On the evening of May 10, Norfolk Southern engineer Larry Martin gently backed his diesel locomotive up to the flatcar, then, reversing direction, pulled the wheel assembly away out of sight. Half a dozen people stood watching and snapping pictures until it vanished around a turn.

The 5,000-pound cab, with its new, pine-paneled interior and orange trim, was proudly hauled to Portsmouth by Harris himself, on a trailer behind a 1-ton Dodge pickup truck.

"It turned out really nice," Harris said of the cab.

'Outstanding'

May 17, the day workers finally put the 1134 back together in Portsmouth, was cold and very wet. Workers moved around the museum in slickers with their heads bowed against the driving rain. A truck got stuck in the mud.

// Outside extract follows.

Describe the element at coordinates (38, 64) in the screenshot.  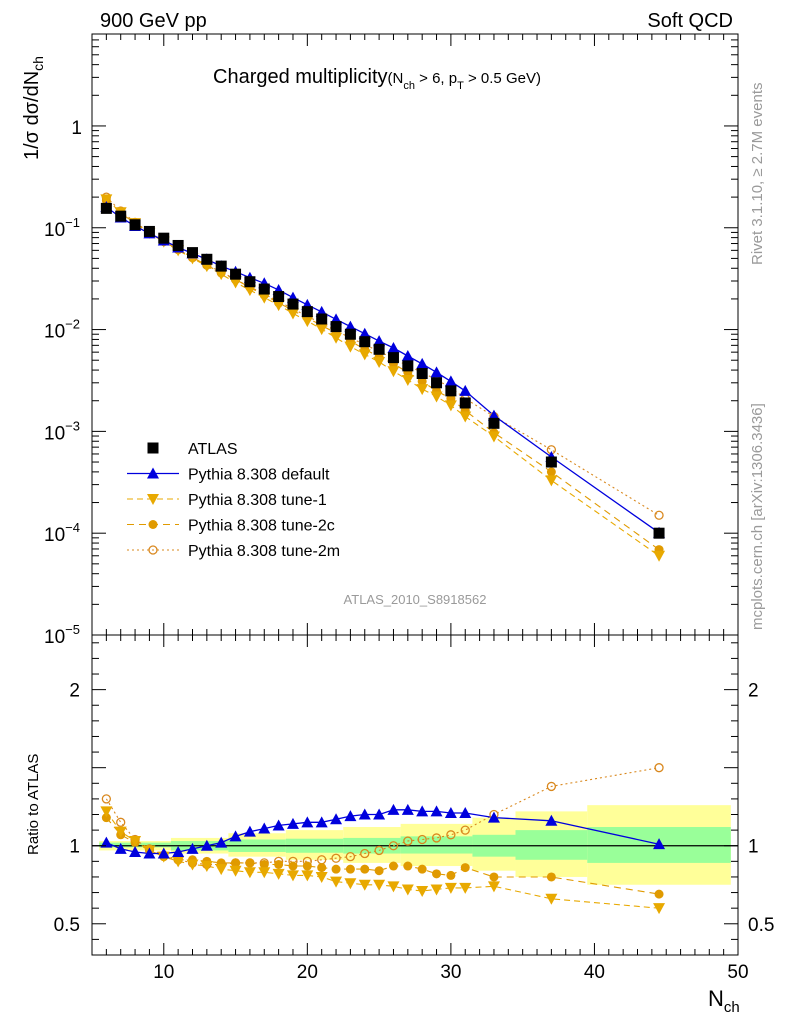
I see `y-label-sub: ch` at that location.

The day had stretched into evening and then into night before the last piece of the locomotive -- the cab -- was finally in place, at the head of the string of antique rail cars. The pieces of the engine were still not welded together when Harris finally called it quits. The welding would have to wait for another trip to Portsmouth some weeks later. So would the touch-up paint work, to repair the scratches incurred in the move.

To a degree, the 1134 remains a work in progress.

But to most, what's left to do pales compared to what has been accomplished. A steam locomotive had finally come to Portsmouth, and a "lost engine" had a home.

"It wasn't much to look at in the scrap yard," said board member Edward "Ned" Harris, admiring the 1134 the following morning. "But it looks real nice with our cars."

"A lot of people said it wasn't going to happen in their lifetime," Donnelly said. "And it did."

"I think it's outstanding," Moody said.

"We did a nicer job than I think they really expected," said Will Harris, back in Goshen a week later. "We're all satisfied with the end result."